China kini sedang menerapkan lockdown untuk melawan COVID-19. Namun kebijakan ini justru menimbulkan masalah baru.
Sejumlah pemerintah daerah mengaku kesulitan pembiayaan operasional wilayah untuk tes massal dan karantina besar-besaran di wilayah mereka.
Dikutip dari CNN disebutkan, para pemerintah daerah ini terpaksa menempuh jalan pintas dan mengurangi layanan publik vital, demi penghematan anggaran.
SCROLL TO CONTINUE WITH CONTENT
Kebijakan nol COVID membuat China keluar dari jurang resesi pada 2020 lalu.

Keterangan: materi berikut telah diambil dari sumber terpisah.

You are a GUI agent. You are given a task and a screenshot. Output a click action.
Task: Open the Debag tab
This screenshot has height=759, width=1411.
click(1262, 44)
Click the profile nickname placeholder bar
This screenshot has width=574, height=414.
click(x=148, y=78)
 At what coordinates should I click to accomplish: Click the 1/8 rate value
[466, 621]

Namun sudah hampir tiga tahun, biaya dan beban keuangan negara semakin besar.
Seorang tim China Center di Universitas Oxford George Magnus mengungkapkan jika lockdown dan tes massal ini terus berlanjut maka risiko pada stabilitas keuangan China akan naik.
Menurut dia, kini pemerintah daerah sedang dalam tekanan besar. "Kita bisa lihat dari utang dan pengurangan layanan publik hingga penjualan aset yang mereka lakukan," kata dia dikutip dari CNN, Senin (5/11/2022).

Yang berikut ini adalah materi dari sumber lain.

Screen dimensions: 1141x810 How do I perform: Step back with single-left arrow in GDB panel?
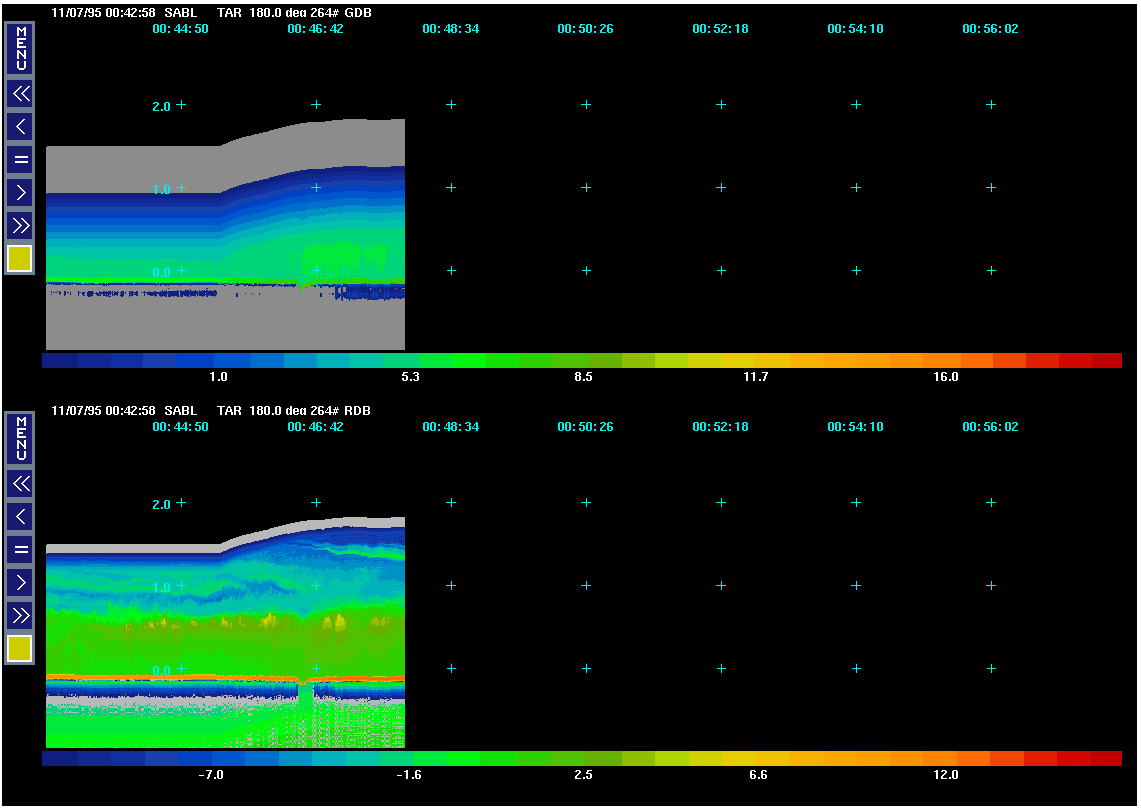point(20,127)
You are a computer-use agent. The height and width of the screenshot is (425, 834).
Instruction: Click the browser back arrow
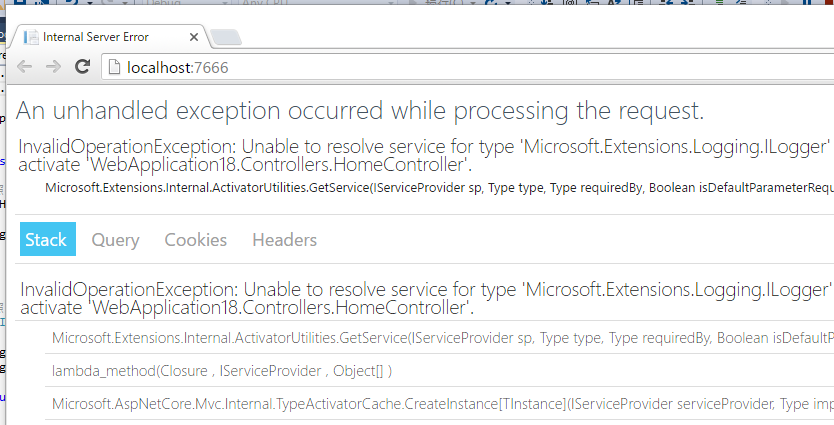click(24, 67)
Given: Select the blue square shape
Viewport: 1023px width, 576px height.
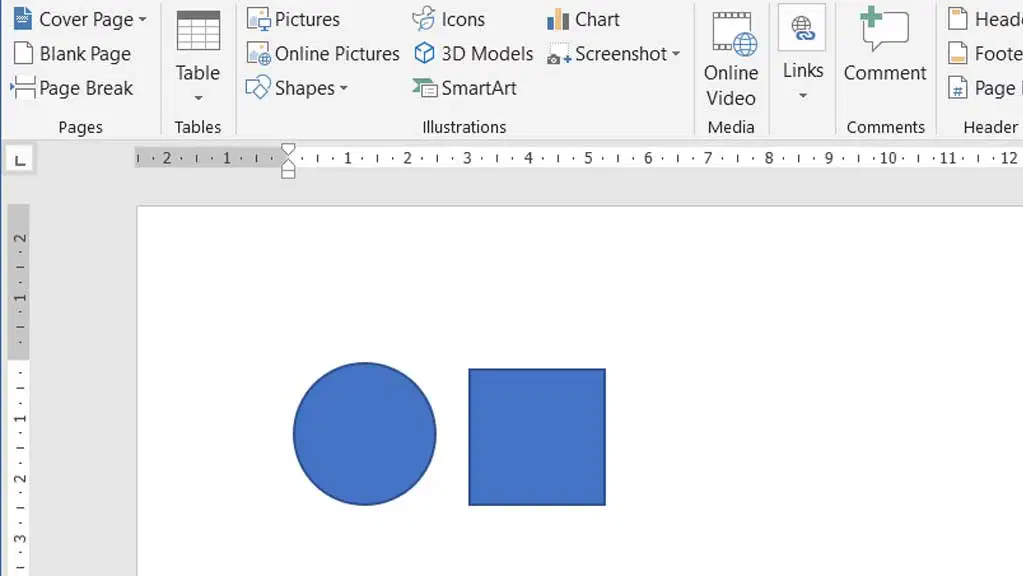Looking at the screenshot, I should (537, 437).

Dia menjelaskan pemerintah daerah di China pengelolaan anggarannya lebih rentan daripada pemerintah pusat.
Kini utang pemerintah membengkak dan mengancam ekononomi China. Ada risiko gagal bayar yang mengintai pada setiap kota-kota di China. Selain itu ada juga risiko lambatnya pertumbuhan ekonomi sampai lapangan kerja yang tidak stabil.
Sudah hampir tiga tahun pemerintah daerah harus menanggung beban kebijakan pengendalian pandemi COVID-19. Mereka harus membayar tes massal, karantina wajib dan layanan selama lockdown dilakukan.
DBRS Morningstar sebuah lembaga pemeringkat kredit global yang berbasis di Toronto mengatakan, awal bulan ini defisit pemerintah daerah harus menjadi perhatian utama. Apalagi akan ada potensi 'hidden debt' yang bisa membuat keuangan pemda makin tertekan.